Form S-8

As filed with the Securities and Exchange Commission on August 15, 2013.

Registration No. 333-            

 

 

 

UNITED STATES

SECURITIES AND EXCHANGE COMMISSION

Washington, D.C. 20549

 

 

FORM S-8

REGISTRATION STATEMENT

UNDER

THE SECURITIES ACT OF 1933

 

 

STRATUS PROPERTIES INC.

(Exact name of registrant as specified in its charter)

 

 

 

Delaware   72-1211572

(State or other jurisdiction of

incorporation or organization)

 

(I.R.S. Employer

Identification No.)

212 Lavaca St., Suite 300

Austin, Texas

  78701
(Address of Principal Executive Offices)   (Zip Code)
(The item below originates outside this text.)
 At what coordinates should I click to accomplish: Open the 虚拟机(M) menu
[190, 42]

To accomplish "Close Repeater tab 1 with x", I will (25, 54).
Stratus Properties Inc. 2013 Stock Incentive Plan

(Full title of the plan)

Kenneth N. Jones

General Counsel and Secretary

Stratus Properties Inc.

212 Lavaca St., Suite 300

Austin, Texas 78701

(512) 478-5788

(Name, address and telephone number, including area code, of agent for service)

Copy to:

Kelly C. Simoneaux

Jones Walker LLP

201 St. Charles Avenue, Suite 5100

New Orleans, Louisiana 70170-5100

 

 

Indicate by check mark whether the registrant is a large accelerated filer, an accelerated filer, a non-accelerated filer, or a smaller reporting company. See the definitions of “large accelerated filer,” “accelerated filer” and “smaller reporting company” in Rule 12b-2 of the Exchange Act. (Check one):

 

Large accelerated filer   ¨    Accelerated filer   ¨
Non-accelerated filer   ¨  (Do not check if a smaller reporting company)    Smaller reporting company   x

 

 

CALCULATION OF REGISTRATION FEE

 

 

Title of securities to be registered   Amount to be
registered (1)
  Proposed maximum
offering price per
share
  Proposed maximum
aggregate offering
price
  Amount of
registration fee

Common Stock (par value $0.01 per share)

  180,000 shares   $12.795 (2)   $2,303,100 (2)   $315

 

 

(1) 

Upon a stock split, stock dividend, or similar transaction in the future during the effectiveness of this Registration Statement and involving our Common Stock, the number of shares registered shall be automatically increased to cover the additional securities in accordance with Rule 416(a) under the Securities Act of 1933.

 

(2) 

Estimated solely for the purpose of calculating the registration fee pursuant to Rules 457(c) and (h) under the Securities Act of 1933, based on the average of the high and low price per share of common stock of Stratus Properties Inc. on the Nasdaq Global Market on August 9, 2013.

 

 

 


PART I

INFORMATION REQUIRED IN THE SECTION 10(a) PROSPECTUS

Documents containing the information required by Part I of this Registration Statement will be sent or given to participants in the Stratus Properties Inc. 2013 Stock Incentive Plan in accordance with Rule 428(b)(1) of the Securities Act of 1933, as amended (the “Securities Act”). In accordance with the Note to Part I of Form S-8, such documents are not filed with the Securities and Exchange Commission (the “Commission”) either as part of this Registration Statement or as prospectuses or prospectus supplements.

PART II

INFORMATION REQUIRED IN THE REGISTRATION STATEMENT

Item 3. Incorporation of Documents by Reference.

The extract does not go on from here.